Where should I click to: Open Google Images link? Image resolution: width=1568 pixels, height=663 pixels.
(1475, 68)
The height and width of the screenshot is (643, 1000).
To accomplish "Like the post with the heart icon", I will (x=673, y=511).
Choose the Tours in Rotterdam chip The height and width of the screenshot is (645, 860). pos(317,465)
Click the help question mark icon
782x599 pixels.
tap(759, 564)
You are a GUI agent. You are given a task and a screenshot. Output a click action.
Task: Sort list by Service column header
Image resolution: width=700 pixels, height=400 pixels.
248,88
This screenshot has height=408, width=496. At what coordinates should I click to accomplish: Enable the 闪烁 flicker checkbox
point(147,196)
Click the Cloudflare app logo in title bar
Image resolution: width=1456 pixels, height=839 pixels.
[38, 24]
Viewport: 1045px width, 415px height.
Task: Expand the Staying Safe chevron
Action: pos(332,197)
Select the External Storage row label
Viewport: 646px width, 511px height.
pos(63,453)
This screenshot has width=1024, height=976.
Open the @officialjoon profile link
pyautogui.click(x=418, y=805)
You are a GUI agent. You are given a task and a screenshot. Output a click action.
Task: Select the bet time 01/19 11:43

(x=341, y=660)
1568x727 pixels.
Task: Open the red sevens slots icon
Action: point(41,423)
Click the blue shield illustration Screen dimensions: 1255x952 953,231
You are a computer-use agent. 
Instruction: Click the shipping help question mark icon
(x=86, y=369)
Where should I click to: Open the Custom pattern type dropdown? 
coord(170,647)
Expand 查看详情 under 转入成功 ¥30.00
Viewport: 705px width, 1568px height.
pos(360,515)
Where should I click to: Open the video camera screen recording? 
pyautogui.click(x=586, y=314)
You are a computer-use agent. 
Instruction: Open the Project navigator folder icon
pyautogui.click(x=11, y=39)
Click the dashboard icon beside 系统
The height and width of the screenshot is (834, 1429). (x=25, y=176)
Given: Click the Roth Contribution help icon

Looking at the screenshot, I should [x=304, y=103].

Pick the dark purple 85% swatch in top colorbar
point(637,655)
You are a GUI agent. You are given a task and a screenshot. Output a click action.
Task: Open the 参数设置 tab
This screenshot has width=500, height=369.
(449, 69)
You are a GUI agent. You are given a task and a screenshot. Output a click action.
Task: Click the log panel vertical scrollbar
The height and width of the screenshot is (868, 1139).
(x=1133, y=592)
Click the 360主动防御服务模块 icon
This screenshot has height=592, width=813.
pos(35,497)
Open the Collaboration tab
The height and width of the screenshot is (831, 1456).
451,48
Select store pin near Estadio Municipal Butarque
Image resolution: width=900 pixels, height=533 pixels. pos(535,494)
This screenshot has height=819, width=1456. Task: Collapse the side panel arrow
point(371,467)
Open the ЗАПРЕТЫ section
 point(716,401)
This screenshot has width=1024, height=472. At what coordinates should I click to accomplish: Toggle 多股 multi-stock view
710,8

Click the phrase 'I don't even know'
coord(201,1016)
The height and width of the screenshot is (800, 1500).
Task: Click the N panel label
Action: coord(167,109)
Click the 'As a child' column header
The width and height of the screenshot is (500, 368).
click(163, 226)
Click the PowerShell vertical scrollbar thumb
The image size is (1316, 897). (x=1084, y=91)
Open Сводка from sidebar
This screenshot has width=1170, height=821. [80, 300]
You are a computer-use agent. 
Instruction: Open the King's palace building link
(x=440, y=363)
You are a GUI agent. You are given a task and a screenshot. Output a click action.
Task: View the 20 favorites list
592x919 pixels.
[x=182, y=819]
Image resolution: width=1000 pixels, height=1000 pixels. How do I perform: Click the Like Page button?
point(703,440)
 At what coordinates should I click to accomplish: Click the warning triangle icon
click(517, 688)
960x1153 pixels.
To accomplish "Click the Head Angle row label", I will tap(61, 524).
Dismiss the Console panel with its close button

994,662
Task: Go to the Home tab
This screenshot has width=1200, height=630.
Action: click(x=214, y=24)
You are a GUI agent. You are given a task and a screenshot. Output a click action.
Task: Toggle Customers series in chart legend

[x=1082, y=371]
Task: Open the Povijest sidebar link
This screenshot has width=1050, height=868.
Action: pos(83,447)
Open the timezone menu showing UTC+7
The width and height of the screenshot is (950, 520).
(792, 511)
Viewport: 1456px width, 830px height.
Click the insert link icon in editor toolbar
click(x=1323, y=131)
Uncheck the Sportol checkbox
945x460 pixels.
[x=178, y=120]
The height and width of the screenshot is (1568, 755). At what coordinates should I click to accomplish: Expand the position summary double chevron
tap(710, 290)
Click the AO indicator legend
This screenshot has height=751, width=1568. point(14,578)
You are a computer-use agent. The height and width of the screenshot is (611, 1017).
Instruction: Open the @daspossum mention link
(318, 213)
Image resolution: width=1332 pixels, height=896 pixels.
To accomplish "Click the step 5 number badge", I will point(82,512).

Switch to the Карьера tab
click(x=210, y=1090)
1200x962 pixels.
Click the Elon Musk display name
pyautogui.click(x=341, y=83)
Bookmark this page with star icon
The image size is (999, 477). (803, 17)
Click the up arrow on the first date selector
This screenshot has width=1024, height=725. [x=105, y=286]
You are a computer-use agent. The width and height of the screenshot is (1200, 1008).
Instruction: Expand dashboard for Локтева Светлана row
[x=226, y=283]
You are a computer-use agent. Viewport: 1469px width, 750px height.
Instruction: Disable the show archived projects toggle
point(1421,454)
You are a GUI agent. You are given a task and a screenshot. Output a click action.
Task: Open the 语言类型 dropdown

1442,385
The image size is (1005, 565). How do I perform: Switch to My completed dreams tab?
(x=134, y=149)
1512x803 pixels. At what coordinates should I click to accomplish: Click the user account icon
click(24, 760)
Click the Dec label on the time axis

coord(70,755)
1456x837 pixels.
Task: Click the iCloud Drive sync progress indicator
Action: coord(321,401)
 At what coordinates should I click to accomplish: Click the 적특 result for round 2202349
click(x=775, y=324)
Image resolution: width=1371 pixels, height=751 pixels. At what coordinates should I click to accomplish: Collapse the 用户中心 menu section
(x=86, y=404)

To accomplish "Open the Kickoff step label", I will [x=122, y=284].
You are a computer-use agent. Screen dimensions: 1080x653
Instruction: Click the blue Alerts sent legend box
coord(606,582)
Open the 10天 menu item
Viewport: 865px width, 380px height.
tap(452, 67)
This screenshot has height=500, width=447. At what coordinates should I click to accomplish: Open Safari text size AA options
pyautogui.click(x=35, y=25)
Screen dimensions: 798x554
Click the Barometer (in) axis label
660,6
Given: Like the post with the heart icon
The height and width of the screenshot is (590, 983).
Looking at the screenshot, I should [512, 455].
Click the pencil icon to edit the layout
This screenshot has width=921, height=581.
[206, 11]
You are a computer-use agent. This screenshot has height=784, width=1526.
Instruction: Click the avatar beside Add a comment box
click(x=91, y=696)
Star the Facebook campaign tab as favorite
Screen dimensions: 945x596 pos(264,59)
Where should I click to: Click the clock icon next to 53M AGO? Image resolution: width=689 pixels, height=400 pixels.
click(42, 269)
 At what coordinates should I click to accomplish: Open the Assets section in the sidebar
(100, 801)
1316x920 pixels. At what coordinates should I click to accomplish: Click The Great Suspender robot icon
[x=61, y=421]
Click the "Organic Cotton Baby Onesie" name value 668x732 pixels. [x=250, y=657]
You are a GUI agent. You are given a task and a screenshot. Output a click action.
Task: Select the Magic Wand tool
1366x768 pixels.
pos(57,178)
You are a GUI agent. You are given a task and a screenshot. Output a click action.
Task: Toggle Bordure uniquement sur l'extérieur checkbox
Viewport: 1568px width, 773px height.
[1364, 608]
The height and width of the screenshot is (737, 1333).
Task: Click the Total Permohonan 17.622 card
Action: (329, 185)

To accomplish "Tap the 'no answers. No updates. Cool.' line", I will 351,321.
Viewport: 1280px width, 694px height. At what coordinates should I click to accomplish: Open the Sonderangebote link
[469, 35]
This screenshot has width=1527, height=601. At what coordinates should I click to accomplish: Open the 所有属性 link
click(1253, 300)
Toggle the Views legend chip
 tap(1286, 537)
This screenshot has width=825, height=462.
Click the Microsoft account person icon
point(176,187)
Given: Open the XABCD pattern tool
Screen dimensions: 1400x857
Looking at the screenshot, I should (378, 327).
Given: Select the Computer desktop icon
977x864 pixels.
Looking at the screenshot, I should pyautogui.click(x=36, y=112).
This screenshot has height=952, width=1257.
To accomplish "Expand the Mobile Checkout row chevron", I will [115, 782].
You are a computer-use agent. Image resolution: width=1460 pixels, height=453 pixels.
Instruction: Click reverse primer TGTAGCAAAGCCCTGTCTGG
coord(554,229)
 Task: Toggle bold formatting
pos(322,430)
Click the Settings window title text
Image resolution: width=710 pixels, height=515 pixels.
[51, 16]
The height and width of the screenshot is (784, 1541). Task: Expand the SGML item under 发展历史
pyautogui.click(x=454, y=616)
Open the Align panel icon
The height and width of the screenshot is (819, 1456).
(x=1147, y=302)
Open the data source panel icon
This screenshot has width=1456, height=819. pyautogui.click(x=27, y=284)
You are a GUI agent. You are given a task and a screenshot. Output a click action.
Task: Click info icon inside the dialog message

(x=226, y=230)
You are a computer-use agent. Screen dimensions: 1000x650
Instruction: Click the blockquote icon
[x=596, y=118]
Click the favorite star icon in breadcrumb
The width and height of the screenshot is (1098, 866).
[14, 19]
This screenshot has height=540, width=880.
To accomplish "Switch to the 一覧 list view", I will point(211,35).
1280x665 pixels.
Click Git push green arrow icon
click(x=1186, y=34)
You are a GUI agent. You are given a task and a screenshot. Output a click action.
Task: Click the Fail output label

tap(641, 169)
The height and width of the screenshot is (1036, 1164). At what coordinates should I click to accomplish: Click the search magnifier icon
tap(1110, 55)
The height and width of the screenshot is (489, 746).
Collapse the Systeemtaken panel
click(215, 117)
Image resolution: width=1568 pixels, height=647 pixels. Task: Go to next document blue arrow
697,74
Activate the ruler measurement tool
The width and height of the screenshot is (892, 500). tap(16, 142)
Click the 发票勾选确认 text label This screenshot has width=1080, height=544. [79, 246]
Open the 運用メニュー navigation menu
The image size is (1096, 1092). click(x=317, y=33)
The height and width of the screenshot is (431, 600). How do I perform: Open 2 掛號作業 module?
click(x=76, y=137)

########

◆ **Problem**
In the items from "Given: Open the XABCD pattern tool" through "will [115, 782].", change "Mobile Checkout" to "Mobile Payment" and reproduce only those lines, leaving everything else as it is.

◆ **Full response**
Given: Open the XABCD pattern tool
Screen dimensions: 1400x857
Looking at the screenshot, I should (378, 327).
Given: Select the Computer desktop icon
977x864 pixels.
Looking at the screenshot, I should pyautogui.click(x=36, y=112).
This screenshot has height=952, width=1257.
To accomplish "Expand the Mobile Payment row chevron", I will [115, 782].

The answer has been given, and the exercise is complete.